Vertragsrecht4 Min. Lesezeit2026-06-01

Der Darlehensvertrag zwischen Privatpersonen in der Schweiz

Der Darlehensvertrag zwischen Privatpersonen im Schweizer Recht: Verbrauchsdarlehen, Formvorschriften, Zinsen, Rückzahlung und rechtliche Risiken gemäss Art. 312 ff. OR.

Letzte Aktualisierung : 2026-06-01

Einleitung

Das Geldausleihen unter Privatpersonen ist in der Schweiz eine gängige Praxis. Das OR unterscheidet zwei Formen: die Gebrauchsleihe (Art. 305-311 OR) und das Verbrauchsdarlehen (Art. 312-318 OR). Das Gelddarlehen ist ein Verbrauchsdarlehen.

Das Verbrauchsdarlehen (Art. 312 OR)

Art. 312 OR definiert das Verbrauchsdarlehen als den Vertrag, durch den der Darlehensgeber sich verpflichtet, dem Borger eine Summe Geldes oder andere vertretbare Sachen zu Eigentum zu übertragen, und der Borger sich verpflichtet, Sachen der gleichen Art in gleicher Menge und Güte zurückzuerstatten.

Die Form des Vertrags

Das Schweizer Recht schreibt für das Darlehen zwischen Privatpersonen keine besondere Form vor. Ein Darlehen kann mündlich gültig vereinbart werden. Aus Beweisgründen wird die schriftliche Form jedoch dringend empfohlen mit Angabe des Darlehensbetrags, des Datums, der Rückzahlungsmodalitäten, des allfälligen Zinssatzes und der Unterschriften beider Parteien.

Die Zinsen (Art. 313-314 OR)

Art. 313 Abs. 1 OR sieht vor, dass der Borger nur dann Zinsen schuldet, wenn er sich dazu verpflichtet hat. Das Fehlen einer Zinsvereinbarung bedeutet, dass das Darlehen unentgeltlich ist. Wucher ist zudem eine Straftat (Art. 157 StGB): Ein offensichtlich übermässiger Zinssatz, der die Notlage des Borgers ausnutzt, ist strafbar.

Die Rückzahlung (Art. 318 OR)

Art. 318 OR sieht vor, dass bei fehlendem Rückzahlungstermin die Rückerstattung sechs Wochen nach der ersten Aufforderung verlangt werden kann. Wurde ein Rückzahlungsplan vereinbart, muss der Borger ihn einhalten.
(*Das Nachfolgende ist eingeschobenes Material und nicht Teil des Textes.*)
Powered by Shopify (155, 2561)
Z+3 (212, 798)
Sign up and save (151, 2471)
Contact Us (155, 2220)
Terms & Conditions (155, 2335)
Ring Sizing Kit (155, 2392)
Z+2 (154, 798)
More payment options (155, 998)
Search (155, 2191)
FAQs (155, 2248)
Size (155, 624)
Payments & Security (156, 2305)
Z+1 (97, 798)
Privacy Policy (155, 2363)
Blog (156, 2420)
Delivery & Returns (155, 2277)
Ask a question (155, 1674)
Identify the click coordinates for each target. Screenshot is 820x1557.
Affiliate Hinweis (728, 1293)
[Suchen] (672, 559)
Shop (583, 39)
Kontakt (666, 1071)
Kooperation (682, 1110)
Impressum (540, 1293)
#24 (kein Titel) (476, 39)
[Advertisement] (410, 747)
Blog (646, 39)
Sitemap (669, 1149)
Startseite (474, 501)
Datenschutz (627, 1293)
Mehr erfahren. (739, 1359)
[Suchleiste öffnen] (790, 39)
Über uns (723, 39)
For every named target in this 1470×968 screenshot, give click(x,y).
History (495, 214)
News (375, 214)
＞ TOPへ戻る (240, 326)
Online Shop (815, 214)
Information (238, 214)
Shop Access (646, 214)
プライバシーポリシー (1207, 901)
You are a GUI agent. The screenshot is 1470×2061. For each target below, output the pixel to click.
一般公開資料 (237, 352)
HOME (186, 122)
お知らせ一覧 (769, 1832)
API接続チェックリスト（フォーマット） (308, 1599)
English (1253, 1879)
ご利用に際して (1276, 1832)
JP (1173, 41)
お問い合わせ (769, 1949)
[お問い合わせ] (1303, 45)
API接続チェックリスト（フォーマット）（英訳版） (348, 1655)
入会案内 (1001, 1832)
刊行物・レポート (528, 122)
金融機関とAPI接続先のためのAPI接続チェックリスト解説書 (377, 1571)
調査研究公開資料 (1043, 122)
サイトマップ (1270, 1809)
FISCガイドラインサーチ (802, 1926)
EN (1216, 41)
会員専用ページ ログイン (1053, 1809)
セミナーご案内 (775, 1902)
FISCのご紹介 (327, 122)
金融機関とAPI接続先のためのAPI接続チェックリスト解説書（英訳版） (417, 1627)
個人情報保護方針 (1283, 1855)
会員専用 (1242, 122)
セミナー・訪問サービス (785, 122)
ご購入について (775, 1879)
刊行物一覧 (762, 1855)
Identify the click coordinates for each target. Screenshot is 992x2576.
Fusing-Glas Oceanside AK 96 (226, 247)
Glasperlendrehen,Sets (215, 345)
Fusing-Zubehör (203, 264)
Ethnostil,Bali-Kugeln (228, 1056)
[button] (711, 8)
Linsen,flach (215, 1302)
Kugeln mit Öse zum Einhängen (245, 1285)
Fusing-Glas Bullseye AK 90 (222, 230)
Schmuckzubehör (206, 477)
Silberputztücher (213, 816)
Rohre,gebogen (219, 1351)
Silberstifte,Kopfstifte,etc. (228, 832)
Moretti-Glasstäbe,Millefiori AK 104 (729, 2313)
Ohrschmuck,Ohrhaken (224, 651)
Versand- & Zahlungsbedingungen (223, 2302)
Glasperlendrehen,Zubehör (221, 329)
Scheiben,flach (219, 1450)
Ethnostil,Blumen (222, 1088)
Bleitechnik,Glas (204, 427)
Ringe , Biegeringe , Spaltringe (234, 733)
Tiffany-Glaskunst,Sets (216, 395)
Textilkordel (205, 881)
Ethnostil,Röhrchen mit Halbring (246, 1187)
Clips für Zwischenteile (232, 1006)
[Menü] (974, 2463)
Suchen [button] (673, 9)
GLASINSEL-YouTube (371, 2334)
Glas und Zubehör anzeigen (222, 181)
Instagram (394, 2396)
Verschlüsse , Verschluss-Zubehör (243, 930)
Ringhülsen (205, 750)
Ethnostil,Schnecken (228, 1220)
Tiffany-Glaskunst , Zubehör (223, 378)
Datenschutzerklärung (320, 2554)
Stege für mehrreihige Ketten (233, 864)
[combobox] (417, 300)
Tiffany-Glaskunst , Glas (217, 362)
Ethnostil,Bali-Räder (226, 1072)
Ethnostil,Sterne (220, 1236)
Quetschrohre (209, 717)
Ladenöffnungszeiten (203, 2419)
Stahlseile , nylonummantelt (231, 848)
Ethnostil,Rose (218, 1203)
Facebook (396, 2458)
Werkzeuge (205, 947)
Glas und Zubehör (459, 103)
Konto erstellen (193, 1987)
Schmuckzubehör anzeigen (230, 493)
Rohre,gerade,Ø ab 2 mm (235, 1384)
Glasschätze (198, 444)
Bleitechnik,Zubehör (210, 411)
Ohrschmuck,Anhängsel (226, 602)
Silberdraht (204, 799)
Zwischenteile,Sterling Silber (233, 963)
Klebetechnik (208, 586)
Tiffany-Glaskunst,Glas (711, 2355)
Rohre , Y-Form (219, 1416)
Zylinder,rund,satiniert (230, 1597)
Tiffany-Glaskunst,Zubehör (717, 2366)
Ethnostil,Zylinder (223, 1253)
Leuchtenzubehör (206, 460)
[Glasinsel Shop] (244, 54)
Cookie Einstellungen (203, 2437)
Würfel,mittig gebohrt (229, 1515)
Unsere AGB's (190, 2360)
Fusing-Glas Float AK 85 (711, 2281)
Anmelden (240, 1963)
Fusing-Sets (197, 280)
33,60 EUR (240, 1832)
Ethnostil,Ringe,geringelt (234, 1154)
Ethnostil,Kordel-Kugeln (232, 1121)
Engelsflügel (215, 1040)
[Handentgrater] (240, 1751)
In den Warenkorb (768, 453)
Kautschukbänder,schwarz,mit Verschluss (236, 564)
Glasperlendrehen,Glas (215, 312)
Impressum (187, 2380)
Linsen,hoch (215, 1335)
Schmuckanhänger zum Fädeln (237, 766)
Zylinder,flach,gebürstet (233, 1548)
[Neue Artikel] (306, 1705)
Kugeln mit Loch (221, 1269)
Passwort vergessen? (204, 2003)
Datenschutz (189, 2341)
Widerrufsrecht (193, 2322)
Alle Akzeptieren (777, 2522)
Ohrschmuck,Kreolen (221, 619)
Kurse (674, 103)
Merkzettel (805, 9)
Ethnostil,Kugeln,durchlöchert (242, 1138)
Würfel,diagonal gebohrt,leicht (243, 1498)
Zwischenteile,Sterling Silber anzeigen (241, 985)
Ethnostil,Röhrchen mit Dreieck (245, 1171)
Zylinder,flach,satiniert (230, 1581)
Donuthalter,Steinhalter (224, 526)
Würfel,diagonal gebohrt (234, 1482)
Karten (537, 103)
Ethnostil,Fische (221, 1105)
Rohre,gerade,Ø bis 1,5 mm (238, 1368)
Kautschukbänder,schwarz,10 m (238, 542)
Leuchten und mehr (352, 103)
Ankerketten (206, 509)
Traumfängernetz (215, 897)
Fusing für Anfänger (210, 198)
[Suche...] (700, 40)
Risiken und Vorsichtsmassnahmen

Der Darlehensgeber trägt das Insolvenzrisiko des Borgers. Es empfiehlt sich: einen detaillierten schriftlichen Vertrag abzufassen, eine vom Borger unterschriebene Schuldanerkennung (Art. 17 OR) zu verlangen, die Rückzahlungsmodalitäten und Zinsen klar festzulegen und bei bedeutenden Beträgen Sicherheiten vorzusehen (Bürgschaft, Pfand).

Die Verjährung

Der Rückzahlungsanspruch aus dem Darlehen verjährt in zehn Jahren (Art. 127 OR). Diese Frist läuft ab Fälligkeit der Forderung, d. h. ab dem vereinbarten Verfalltag oder, mangels Vereinbarung, sechs Wochen nach der ersten Aufforderung.

Häufig gestellte Fragen

Ist ein mündliches Darlehen im Schweizer Recht gültig?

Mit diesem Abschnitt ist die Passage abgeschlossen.